Ada pula kisah berjudul “Desaku Ondo-ondolu”. Dalam kisah ini kita dikenalkan dengan desa unik bernama Ondo-ondolu yang berada di kecamatan Batui, Kabupaten Banggai.  Tahu tidak ternyata Banggai memiliki burung khas bernama Maleo.  Telur burung ini sangat besar, ukurannya lebih besar dari telur ayam. Sayangnya burung ini sudah langka. Oleh karena itu kita harus ikut menjaga melestrikannya agar tidak punah.

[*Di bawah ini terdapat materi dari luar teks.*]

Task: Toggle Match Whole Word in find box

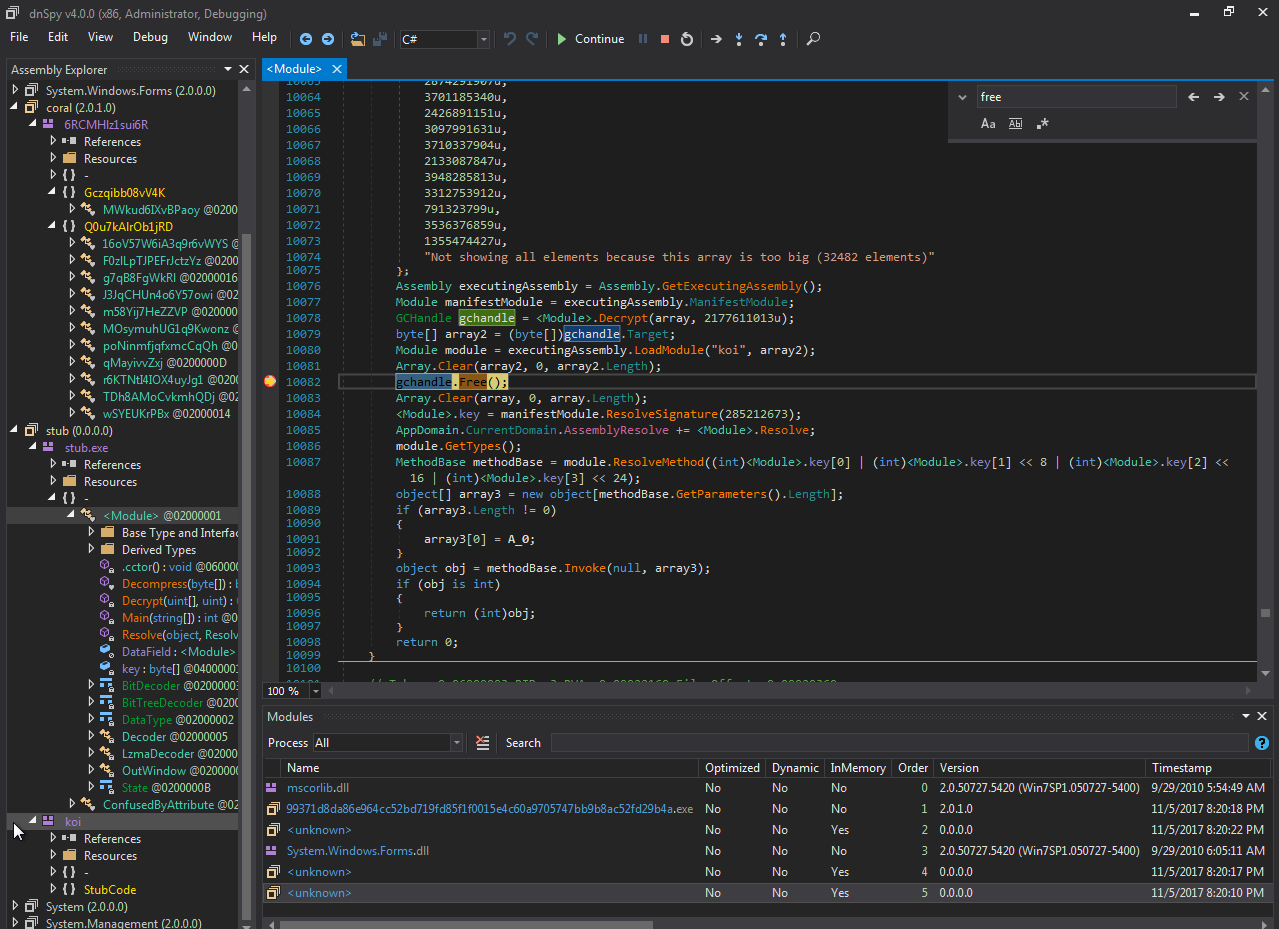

Di desa ini anak-anak yang bersekolah tidak hanya berasal dari satu suku, tapi dari berbagai suku. Selain suku Jawa, Bali, dan Lombok, ada pula suku Saluan, Bugis dan Sunda. Namun mereka selalu hidup rukun dan berteman baik, sebagaimana semboyan bhineka tunggal ika (hal 22).

Dari kisah ini dapat kita petik pelajaran untuk selalu rukun meski berbeda suku dan budaya. Serta kita harus membantu menjaga binatang yang dilindungi agar tidak punah.

Selain dua kisah tersebut tentu saja masih ada kisah-kisah lain yang tidak kalah menarik dan menginspirasi. Seperti kisah berjudul “Kedatangan Guru Baru”  yang mengajarkan anak-anak untuk saling menghargai dalam perbedaan, dan bertoleransi.   Mengingat  guru baru mereka itu ternyata beragama Kristen, sedangkan  di SDN 2 Sinorang semua anak bergama Islam. Namun itu tidak membuat mereka mengucilkan atau memusuhi guru baru mereka. Mereka tetap menyambut hangat dan mengajak guru baru itu mandi sore di laut setiap minggu, yang ternyata adalah kebiasaan anak-anak yang tinggal di Sinorang.

Sebuah buku yang menarik dan patut dibaca. Tidak hanya bagi anak-anak, tapi  juga patut dibaca masyarakat umum. Karena kisah-kisah yang termaktub di dalamnya selain menceritakan kepolosan anak-anak dan kebiasaan mereka yang sering dilakukan di daerahnya, juga secara  tidak langsung menceritakan tentang budaya dan potensi daerah dengan keberagamaan suku dan budaya.